**TASK REQUIREMENTS**:
For this exercise, print all of the entries exactly as given.
------ DATA TO PROCESS ------
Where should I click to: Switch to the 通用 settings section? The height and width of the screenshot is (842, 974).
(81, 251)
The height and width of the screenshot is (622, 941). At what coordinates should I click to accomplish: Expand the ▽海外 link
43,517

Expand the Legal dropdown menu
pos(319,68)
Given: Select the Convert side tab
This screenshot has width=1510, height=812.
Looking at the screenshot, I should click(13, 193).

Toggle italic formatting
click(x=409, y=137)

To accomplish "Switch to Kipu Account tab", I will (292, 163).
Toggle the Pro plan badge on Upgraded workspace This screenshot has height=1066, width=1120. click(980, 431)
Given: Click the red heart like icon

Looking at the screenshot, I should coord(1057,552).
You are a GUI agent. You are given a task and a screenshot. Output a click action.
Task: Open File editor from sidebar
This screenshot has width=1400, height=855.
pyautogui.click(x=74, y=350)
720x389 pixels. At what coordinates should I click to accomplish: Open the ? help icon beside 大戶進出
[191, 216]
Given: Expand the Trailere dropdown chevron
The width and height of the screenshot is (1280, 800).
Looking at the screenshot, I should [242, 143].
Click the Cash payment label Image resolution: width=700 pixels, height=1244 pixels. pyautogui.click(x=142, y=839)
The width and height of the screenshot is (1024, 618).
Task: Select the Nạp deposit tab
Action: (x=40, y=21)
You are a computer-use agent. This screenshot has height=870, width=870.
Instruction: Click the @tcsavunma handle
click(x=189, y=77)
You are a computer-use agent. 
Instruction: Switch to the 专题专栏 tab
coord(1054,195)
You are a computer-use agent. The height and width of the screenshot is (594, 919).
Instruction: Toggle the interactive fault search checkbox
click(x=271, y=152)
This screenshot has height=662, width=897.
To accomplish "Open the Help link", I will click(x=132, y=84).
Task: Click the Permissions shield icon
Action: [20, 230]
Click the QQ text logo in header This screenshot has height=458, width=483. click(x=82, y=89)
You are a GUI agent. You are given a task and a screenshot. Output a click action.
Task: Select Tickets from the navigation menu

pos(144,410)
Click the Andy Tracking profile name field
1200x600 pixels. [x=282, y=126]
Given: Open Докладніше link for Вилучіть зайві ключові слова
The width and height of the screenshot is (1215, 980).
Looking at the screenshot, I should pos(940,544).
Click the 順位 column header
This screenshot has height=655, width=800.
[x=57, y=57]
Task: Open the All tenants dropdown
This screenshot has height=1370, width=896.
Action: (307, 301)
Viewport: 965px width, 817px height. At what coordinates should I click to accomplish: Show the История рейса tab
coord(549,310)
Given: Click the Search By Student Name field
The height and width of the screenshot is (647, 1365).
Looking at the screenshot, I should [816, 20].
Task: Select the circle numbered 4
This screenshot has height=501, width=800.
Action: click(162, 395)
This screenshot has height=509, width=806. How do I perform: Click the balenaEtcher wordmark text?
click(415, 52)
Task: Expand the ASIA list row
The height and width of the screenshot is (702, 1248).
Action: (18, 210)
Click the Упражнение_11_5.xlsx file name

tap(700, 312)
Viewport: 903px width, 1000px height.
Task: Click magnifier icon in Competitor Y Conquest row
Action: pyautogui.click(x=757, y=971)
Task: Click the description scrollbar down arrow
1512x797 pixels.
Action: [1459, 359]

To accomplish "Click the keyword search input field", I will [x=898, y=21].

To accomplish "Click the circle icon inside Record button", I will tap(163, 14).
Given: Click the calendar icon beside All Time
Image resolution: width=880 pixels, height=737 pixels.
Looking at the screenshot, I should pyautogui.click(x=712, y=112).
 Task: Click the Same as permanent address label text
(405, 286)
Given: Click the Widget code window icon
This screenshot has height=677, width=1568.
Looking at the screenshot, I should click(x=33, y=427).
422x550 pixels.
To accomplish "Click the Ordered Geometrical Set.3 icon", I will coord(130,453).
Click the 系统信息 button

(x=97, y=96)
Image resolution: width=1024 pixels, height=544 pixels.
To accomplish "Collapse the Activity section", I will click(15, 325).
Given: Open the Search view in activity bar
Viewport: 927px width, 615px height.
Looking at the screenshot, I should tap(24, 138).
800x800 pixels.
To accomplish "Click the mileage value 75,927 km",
------
**EXERCISE RESPONSE**:
Where should I click to: Switch to the 通用 settings section? The height and width of the screenshot is (842, 974).
(81, 251)
The height and width of the screenshot is (622, 941). At what coordinates should I click to accomplish: Expand the ▽海外 link
43,517

Expand the Legal dropdown menu
pos(319,68)
Given: Select the Convert side tab
This screenshot has width=1510, height=812.
Looking at the screenshot, I should click(13, 193).

Toggle italic formatting
click(x=409, y=137)

To accomplish "Switch to Kipu Account tab", I will (292, 163).
Toggle the Pro plan badge on Upgraded workspace This screenshot has height=1066, width=1120. click(980, 431)
Given: Click the red heart like icon

Looking at the screenshot, I should coord(1057,552).
You are a GUI agent. You are given a task and a screenshot. Output a click action.
Task: Open File editor from sidebar
This screenshot has width=1400, height=855.
pyautogui.click(x=74, y=350)
720x389 pixels. At what coordinates should I click to accomplish: Open the ? help icon beside 大戶進出
[191, 216]
Given: Expand the Trailere dropdown chevron
The width and height of the screenshot is (1280, 800).
Looking at the screenshot, I should [242, 143].
Click the Cash payment label Image resolution: width=700 pixels, height=1244 pixels. pyautogui.click(x=142, y=839)
The width and height of the screenshot is (1024, 618).
Task: Select the Nạp deposit tab
Action: (x=40, y=21)
You are a computer-use agent. This screenshot has height=870, width=870.
Instruction: Click the @tcsavunma handle
click(x=189, y=77)
You are a computer-use agent. 
Instruction: Switch to the 专题专栏 tab
coord(1054,195)
You are a computer-use agent. The height and width of the screenshot is (594, 919).
Instruction: Toggle the interactive fault search checkbox
click(x=271, y=152)
This screenshot has height=662, width=897.
To accomplish "Open the Help link", I will click(x=132, y=84).
Task: Click the Permissions shield icon
Action: [20, 230]
Click the QQ text logo in header This screenshot has height=458, width=483. click(x=82, y=89)
You are a GUI agent. You are given a task and a screenshot. Output a click action.
Task: Select Tickets from the navigation menu

pos(144,410)
Click the Andy Tracking profile name field
1200x600 pixels. [x=282, y=126]
Given: Open Докладніше link for Вилучіть зайві ключові слова
The width and height of the screenshot is (1215, 980).
Looking at the screenshot, I should pos(940,544).
Click the 順位 column header
This screenshot has height=655, width=800.
[x=57, y=57]
Task: Open the All tenants dropdown
This screenshot has height=1370, width=896.
Action: (307, 301)
Viewport: 965px width, 817px height. At what coordinates should I click to accomplish: Show the История рейса tab
coord(549,310)
Given: Click the Search By Student Name field
The height and width of the screenshot is (647, 1365).
Looking at the screenshot, I should [816, 20].
Task: Select the circle numbered 4
This screenshot has height=501, width=800.
Action: click(162, 395)
This screenshot has height=509, width=806. How do I perform: Click the balenaEtcher wordmark text?
click(415, 52)
Task: Expand the ASIA list row
The height and width of the screenshot is (702, 1248).
Action: (18, 210)
Click the Упражнение_11_5.xlsx file name

tap(700, 312)
Viewport: 903px width, 1000px height.
Task: Click magnifier icon in Competitor Y Conquest row
Action: pyautogui.click(x=757, y=971)
Task: Click the description scrollbar down arrow
1512x797 pixels.
Action: [1459, 359]

To accomplish "Click the keyword search input field", I will [x=898, y=21].

To accomplish "Click the circle icon inside Record button", I will tap(163, 14).
Given: Click the calendar icon beside All Time
Image resolution: width=880 pixels, height=737 pixels.
Looking at the screenshot, I should pyautogui.click(x=712, y=112).
 Task: Click the Same as permanent address label text
(405, 286)
Given: Click the Widget code window icon
This screenshot has height=677, width=1568.
Looking at the screenshot, I should click(x=33, y=427).
422x550 pixels.
To accomplish "Click the Ordered Geometrical Set.3 icon", I will coord(130,453).
Click the 系统信息 button

(x=97, y=96)
Image resolution: width=1024 pixels, height=544 pixels.
To accomplish "Collapse the Activity section", I will click(15, 325).
Given: Open the Search view in activity bar
Viewport: 927px width, 615px height.
Looking at the screenshot, I should tap(24, 138).
800x800 pixels.
To accomplish "Click the mileage value 75,927 km",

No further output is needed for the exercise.